One problem aside from cost is that we don’t know how many people in prison have HCV, or how advanced their hepatitis is. The most often cited statistic is 17.4 percent of prisoners, from a 2006 study by Anne Spaulding, a professor at Emory University. A 2011-12 survey of inmates by the Bureau of Justice Statistics found that 9.8 percent of state and federal prisoners and 5.6 percent of people in jail have been told that they have the virus. Researchers say the discrepancy exists because the majority of people with HCV don’t know they have it, and only a dozen state prison systems systematically screen for the virus; Spaulding’s research says better screening could result in as many as half a million new diagnoses.
Better testing would mean knowing more prisoners have HCV, potentially leaving corrections systems on the hook for billions of dollars in treatment. Prison administrators and activists alike wonder where that money will come from. “Corrections systems are in no position to treat everyone,” Ninburg said. “Whether the drug is a good value or not, they are not affordable. Something will have to change at a systemic level.”
This year, more drugs have entered the market, bringing prices down, though not necessarily for prisoners. The more people that get access to the drugs as prices drop, the more pressure prisons will face to provide coverage, even if they aren’t getting the same discounts. Medicaid and other federal agencies can negotiate discounts, which the law allows to be passed on to federal prisons. But, as the AASLD notes, state prisons and jails are generally excluded from those discounts, and often pay the highest prices for drugs.

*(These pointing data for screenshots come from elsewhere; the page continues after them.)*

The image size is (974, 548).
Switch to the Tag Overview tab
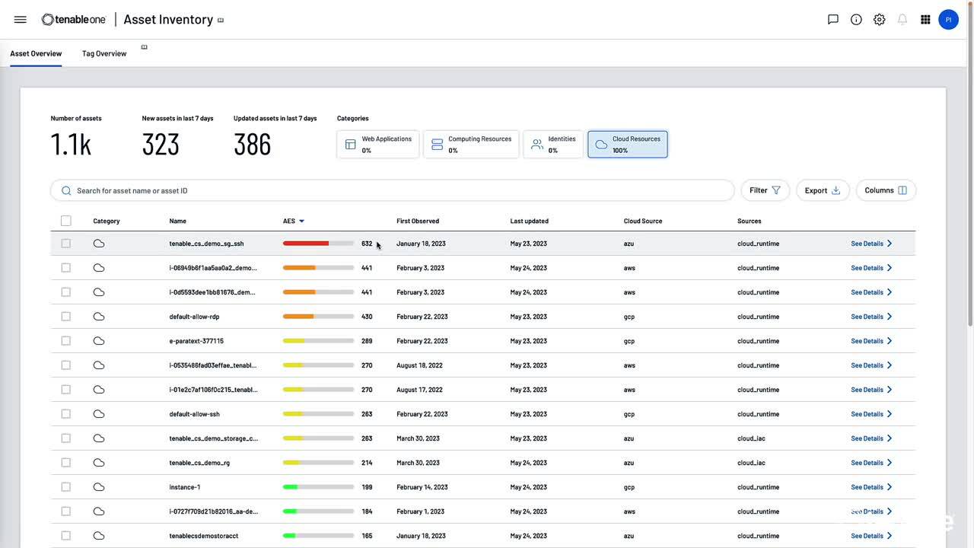[104, 54]
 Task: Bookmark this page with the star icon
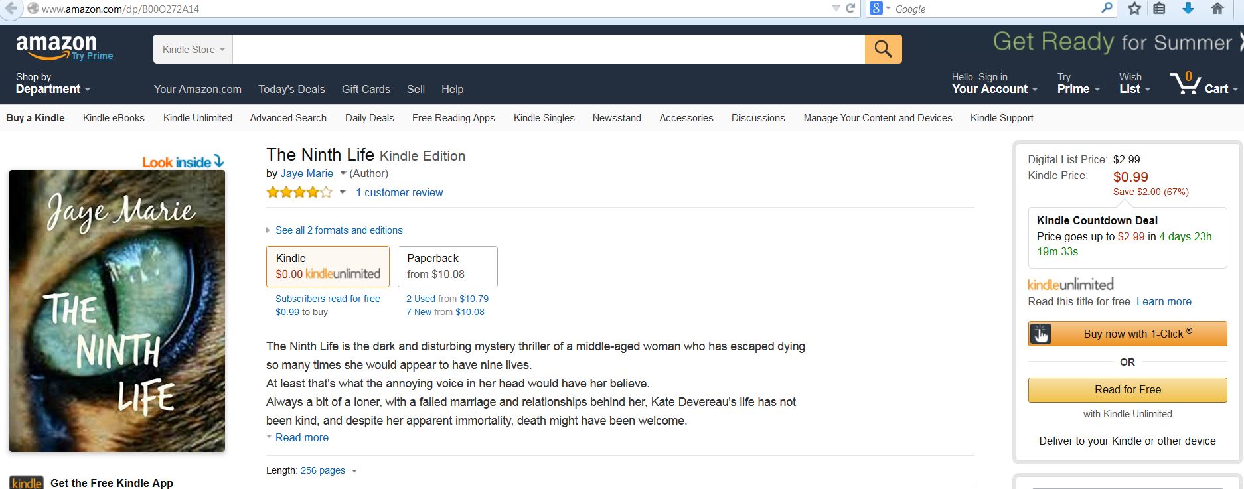1134,9
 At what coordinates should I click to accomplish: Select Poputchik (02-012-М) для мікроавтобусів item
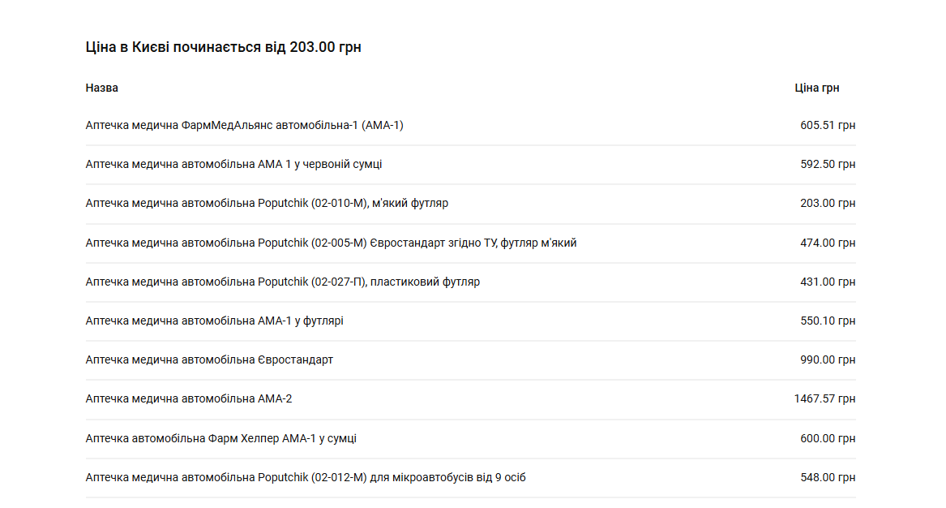306,477
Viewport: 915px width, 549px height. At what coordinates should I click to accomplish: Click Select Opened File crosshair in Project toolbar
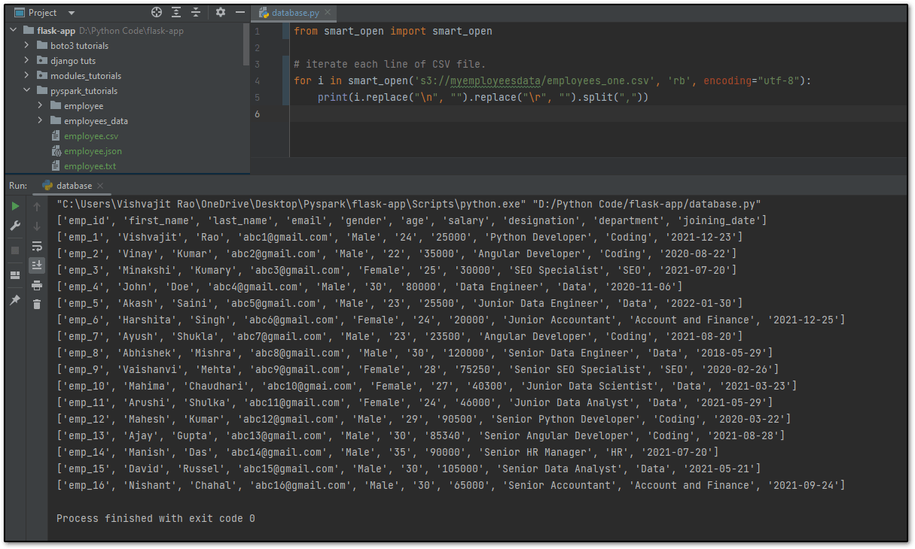point(157,12)
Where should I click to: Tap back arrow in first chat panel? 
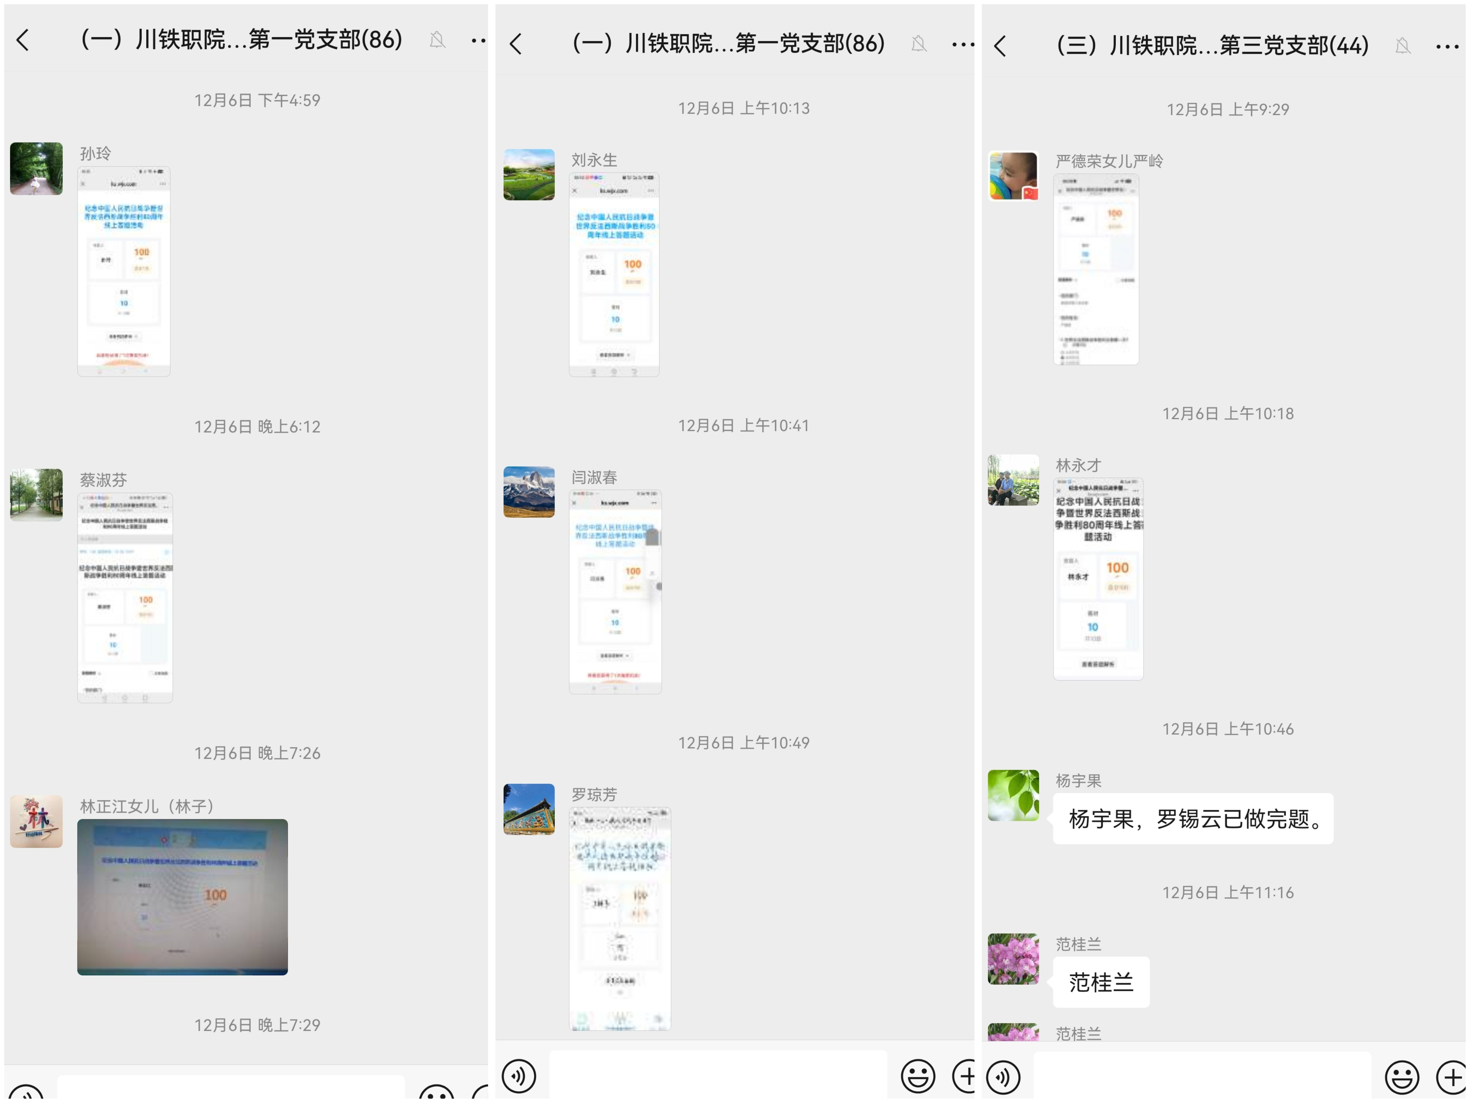point(23,40)
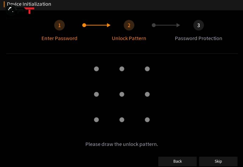Click the step 3 circle icon
Screen dimensions: 243x167
click(198, 25)

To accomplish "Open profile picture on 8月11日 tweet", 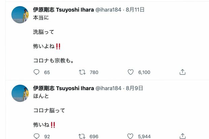I will click(x=20, y=15).
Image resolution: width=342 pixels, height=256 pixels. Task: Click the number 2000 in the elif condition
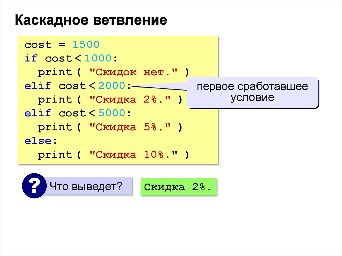[112, 86]
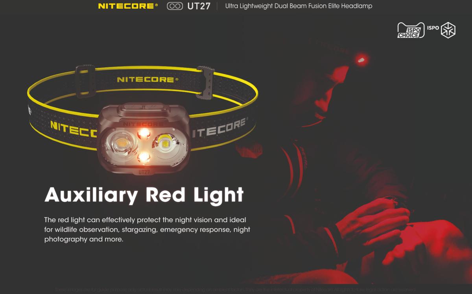Click the glowing red headlamp on the person

pos(360,60)
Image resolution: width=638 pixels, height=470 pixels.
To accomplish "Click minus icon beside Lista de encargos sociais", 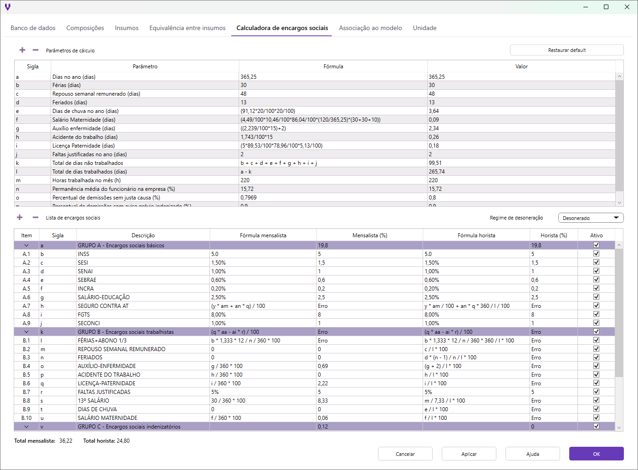I will pyautogui.click(x=36, y=217).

Cost, however, doesn’t excuse prisons from providing treatment, said Gabriel Eber, a lawyer with the ACLU National Prison Project. Prisons have a legal obligation to provide care, and, he says, providing that care meets the public obligation to stop the spread of the virus. “With these new drugs we can talk about cures and cure rates. A lot of other conditions don’t have that, which is why this is such a public health chance to tackle an epidemic,” Eber said. Ridding prisons of HCV wouldn’t be sufficient to eliminate the virus from the U.S., but with about a third of people with the virus spending time behind bars at some point, it would be necessary.